**READING PASSAGE:**
PLEM
(Vitex doniana)

A tree of plem
Family: Verbenaceae
Synonym: Vitex cuneate,Vitex milnei.
Other names: Black plum, West African plum.
Plem is an African fruit. This is widespread in tropical West Africa and then extending eastwards to Uganda, Kenya and Tanzania. This species if found growing in coastal woodlands and savannah, at low altitudes in wetter areas and in upland grasslands upto an altitude of 1500 m.
This fruit is widely used by various communities in Africa for many purposes including wine and jam.
Description:
Small to medium deciduous tree, upto 25 m tall; bole branchless upto 11 m, 90-160 cm in diameter, often slightly fluted at the base; bark surface grayish white to pale grayish brown, fissured and scaly, inner bark yellowish white, darkening to brown; young branches shortly hairy, glabrescent.

Flowers of plem
Leaves opposite, digitately compound with (3–)5(–7) leaflets; stipules absent; petiole 5–20 cm long; petiolules up to 2.5 cm long; leaflets obovate to elliptical, 4–25 cm × 2.5–10.5 cm, notched to rounded or shortly acuminate at apex, entire, leathery, nearly glabrous.

**WORK TO COMPLETE:** According to the passage on plem, how tall can the tree grow? The listing has no connection to the passage on plem.

**INFORMATION PROVIDED:**

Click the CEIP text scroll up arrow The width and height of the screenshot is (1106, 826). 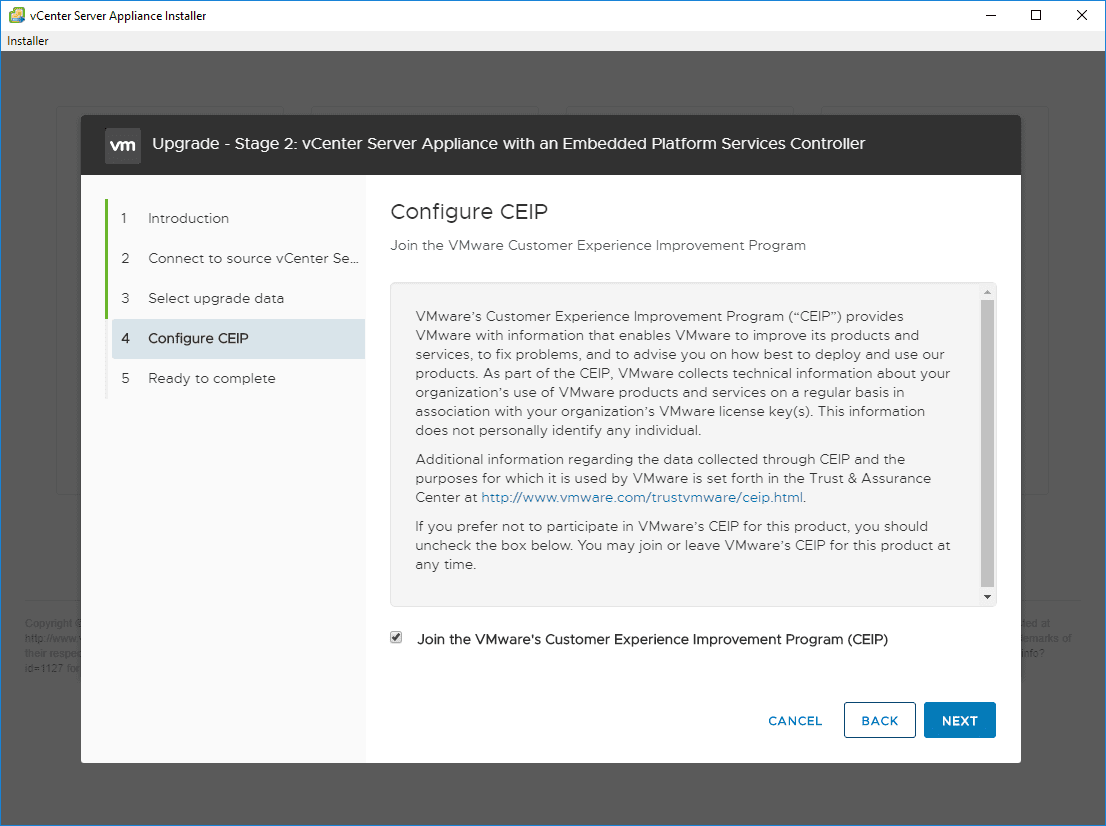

**SOLUTION FOR THIS TASK:** Up to 25 m tall.